Once, he had texted her, Drnk & hrny, u? and she'd called him back, and they'd had a phone sex marathon, interspersed with a lot of ridiculous pillow talk.

He hadn't actually been that drunk, but thought it was a good excuse for trying.

At the beginning, he'd had to stop himself from texting, I miss u I miss u I miss u every day, because he didn't want her to feel like he was pressuring her to come back. Then she'd sent him a picture of Ronnie's grave, and said, I wish you were here and he'd felt like he could say, I do 2

It was nice, where they'd buried him. All green, with trees, and the ocean glittering hazily in the distance. The stone was simple and it had some quote on it, something poetic-sounding that was completely out of character for Ronnie.

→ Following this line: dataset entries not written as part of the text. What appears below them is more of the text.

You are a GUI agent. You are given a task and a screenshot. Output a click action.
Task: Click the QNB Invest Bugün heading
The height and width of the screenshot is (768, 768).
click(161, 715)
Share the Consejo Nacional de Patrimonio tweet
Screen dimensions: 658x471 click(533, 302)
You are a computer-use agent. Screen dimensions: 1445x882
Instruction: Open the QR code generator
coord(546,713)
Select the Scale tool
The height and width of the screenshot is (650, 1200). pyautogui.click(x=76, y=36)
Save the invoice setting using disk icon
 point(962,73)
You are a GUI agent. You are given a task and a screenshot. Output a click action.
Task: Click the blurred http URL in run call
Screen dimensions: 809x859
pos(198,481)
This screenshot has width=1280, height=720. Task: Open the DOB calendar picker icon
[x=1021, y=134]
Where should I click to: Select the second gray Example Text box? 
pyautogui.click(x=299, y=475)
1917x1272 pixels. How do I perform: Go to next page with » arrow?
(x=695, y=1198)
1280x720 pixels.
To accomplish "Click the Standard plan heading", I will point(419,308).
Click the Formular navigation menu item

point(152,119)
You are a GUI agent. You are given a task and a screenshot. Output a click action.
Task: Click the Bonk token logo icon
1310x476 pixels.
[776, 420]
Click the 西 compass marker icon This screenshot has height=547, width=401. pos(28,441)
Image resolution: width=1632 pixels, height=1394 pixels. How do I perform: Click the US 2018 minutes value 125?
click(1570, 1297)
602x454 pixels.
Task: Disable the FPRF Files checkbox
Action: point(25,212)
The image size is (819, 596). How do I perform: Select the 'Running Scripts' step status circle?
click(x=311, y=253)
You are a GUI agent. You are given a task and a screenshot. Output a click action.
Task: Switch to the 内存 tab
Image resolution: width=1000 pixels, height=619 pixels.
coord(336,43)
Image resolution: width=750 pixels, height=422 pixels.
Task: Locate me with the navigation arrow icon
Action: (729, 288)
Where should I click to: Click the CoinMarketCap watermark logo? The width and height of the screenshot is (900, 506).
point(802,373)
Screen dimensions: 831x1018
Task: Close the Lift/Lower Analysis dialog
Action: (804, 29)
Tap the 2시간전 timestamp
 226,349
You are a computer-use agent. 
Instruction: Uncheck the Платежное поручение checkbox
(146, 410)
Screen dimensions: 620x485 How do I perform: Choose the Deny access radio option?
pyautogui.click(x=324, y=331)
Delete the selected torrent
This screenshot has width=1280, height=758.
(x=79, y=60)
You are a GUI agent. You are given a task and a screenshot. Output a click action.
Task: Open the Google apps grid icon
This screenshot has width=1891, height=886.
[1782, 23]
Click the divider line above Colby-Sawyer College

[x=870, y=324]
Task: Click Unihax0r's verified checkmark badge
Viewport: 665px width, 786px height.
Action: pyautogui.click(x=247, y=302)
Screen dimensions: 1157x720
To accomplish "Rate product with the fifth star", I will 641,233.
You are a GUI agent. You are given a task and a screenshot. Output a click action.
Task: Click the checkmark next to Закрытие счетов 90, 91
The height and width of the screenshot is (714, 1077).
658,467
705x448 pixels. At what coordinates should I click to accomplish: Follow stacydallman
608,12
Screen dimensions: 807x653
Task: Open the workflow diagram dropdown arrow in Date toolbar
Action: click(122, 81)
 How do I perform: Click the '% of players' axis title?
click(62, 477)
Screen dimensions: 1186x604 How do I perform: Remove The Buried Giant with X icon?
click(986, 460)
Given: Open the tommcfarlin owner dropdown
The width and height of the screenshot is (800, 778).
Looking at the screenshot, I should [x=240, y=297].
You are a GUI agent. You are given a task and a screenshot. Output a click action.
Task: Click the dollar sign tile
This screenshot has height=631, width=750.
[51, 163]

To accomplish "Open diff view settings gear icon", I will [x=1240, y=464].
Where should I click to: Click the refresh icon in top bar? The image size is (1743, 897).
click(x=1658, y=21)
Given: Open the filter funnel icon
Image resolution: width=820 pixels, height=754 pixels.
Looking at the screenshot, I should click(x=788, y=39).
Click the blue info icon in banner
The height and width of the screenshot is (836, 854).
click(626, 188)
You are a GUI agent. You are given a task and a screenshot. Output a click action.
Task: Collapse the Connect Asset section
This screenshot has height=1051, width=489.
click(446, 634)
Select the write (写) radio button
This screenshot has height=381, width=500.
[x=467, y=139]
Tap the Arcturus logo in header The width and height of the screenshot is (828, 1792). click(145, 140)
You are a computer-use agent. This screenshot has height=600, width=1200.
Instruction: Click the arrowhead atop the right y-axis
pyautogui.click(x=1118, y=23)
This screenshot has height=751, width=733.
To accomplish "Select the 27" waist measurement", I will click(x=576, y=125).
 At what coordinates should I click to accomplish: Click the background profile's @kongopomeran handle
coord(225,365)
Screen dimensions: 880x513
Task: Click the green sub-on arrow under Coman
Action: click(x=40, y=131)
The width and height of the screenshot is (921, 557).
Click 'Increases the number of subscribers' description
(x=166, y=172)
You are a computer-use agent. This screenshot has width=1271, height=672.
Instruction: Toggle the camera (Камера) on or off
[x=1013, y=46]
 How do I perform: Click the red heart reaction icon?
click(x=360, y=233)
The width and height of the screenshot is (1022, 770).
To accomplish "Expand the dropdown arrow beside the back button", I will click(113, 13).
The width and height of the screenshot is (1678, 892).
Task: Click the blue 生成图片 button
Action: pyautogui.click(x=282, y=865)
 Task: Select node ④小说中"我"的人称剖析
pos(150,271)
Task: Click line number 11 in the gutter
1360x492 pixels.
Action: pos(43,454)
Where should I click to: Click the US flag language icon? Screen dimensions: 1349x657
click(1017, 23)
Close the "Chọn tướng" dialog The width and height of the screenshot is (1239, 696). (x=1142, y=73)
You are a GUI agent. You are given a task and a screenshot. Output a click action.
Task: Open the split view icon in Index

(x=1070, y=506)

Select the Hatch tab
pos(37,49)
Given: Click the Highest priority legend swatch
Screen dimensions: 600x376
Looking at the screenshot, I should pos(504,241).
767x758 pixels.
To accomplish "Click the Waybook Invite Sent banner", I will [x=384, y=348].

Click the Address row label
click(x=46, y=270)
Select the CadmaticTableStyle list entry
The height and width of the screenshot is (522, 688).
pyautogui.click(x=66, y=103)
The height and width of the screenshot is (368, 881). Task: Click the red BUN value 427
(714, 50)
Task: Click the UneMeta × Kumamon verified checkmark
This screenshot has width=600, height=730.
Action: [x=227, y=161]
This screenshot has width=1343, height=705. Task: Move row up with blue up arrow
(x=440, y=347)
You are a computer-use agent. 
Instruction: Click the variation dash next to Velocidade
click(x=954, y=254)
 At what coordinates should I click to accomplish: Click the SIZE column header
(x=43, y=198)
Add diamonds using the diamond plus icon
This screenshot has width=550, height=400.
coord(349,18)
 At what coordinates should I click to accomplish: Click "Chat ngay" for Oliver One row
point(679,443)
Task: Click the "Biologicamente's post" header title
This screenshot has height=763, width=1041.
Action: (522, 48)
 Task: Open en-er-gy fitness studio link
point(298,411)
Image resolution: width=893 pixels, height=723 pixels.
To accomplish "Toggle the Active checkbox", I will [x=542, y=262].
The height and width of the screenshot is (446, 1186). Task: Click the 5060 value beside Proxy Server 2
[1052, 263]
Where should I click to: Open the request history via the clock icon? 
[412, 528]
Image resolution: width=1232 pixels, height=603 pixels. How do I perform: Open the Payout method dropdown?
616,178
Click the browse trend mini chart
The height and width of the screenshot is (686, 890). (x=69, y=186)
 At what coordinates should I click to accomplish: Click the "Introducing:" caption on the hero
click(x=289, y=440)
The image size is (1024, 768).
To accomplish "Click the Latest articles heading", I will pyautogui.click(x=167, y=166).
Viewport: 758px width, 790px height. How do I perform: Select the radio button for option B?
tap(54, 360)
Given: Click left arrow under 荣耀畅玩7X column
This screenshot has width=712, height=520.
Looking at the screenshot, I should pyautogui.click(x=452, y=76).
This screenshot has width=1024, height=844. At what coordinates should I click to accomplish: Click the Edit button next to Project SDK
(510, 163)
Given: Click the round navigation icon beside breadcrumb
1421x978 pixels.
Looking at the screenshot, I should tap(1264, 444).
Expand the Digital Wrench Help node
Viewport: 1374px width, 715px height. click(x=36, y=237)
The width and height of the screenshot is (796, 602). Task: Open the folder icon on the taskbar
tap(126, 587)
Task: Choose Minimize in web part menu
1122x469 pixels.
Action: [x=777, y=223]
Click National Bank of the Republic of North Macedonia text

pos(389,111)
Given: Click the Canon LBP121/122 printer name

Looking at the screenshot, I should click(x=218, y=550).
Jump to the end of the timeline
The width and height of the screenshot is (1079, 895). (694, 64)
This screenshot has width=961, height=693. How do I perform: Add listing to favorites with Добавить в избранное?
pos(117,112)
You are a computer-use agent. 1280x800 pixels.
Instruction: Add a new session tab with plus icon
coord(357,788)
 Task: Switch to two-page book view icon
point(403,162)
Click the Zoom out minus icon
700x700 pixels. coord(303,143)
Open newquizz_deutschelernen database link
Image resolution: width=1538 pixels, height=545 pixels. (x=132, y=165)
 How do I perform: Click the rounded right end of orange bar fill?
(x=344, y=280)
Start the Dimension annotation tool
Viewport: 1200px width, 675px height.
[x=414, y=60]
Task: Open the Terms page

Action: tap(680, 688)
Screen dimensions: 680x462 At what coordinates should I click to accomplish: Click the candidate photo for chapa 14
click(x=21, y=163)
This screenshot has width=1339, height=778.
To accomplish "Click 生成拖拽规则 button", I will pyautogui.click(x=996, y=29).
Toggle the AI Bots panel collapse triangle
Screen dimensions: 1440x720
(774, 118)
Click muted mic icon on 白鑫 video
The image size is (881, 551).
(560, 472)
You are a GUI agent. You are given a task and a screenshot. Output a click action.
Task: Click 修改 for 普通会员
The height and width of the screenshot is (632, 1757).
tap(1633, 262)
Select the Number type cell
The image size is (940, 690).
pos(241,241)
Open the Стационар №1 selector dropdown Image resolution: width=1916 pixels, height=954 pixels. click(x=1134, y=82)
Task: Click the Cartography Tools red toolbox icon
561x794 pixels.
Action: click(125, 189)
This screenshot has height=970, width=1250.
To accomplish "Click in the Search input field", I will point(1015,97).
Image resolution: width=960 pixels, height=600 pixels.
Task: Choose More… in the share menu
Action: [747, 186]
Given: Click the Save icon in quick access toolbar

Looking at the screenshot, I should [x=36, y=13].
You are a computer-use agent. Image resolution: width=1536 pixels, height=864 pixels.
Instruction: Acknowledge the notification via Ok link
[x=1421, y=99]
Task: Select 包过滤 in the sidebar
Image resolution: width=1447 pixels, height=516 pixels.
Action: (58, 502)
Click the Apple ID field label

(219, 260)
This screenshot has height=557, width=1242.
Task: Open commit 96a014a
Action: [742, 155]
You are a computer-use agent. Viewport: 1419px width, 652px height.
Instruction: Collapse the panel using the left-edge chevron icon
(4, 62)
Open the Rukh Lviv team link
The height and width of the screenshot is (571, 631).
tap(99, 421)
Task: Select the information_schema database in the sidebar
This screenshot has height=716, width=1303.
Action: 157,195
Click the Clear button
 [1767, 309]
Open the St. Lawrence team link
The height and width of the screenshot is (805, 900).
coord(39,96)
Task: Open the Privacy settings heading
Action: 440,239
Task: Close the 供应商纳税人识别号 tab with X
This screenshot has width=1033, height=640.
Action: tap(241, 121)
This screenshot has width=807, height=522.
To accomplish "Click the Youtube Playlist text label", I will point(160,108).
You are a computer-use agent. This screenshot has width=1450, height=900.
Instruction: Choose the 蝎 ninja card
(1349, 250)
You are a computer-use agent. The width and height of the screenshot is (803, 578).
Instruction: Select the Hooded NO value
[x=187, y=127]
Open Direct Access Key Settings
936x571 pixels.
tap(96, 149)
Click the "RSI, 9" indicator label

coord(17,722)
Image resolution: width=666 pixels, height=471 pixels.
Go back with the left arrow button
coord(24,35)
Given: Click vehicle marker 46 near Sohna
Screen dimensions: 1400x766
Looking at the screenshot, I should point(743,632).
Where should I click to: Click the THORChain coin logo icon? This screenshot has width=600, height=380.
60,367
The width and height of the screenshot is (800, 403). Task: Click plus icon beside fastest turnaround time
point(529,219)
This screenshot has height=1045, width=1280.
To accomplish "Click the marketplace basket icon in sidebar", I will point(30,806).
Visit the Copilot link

But Caitlin had said, It was a deep, dark secret, but he loved poetry.

He did?

We'd been dating for six months before I figured it out. I think he thought it was too unmanly, or too imaginative, for an engineer. I always thought that once he got older it would stop mattering what people thought and he could geek out over Mary Oliver as openly as he did over Stephen Hawking.

Cisco bought a book of poetry and tried to read it, and super-duper didn't get it. Maybe Ronnie could have explained it, he thought, and missed his friend so badly for about three days that it was kind of a relief that Caitlin was missing him too and they could talk about it together.

She also texted with Iris and Barry, which he knew because they always made a point to tell him that they'd heard from her and that she was fine. Even Luci had gotten a couple of texts, which she'd showed him when he went over to her and her boyfriend's place to play Risk one evening. "She's healing really well," Luci had said, studying the picture that Caitlin had sent of the piercing site.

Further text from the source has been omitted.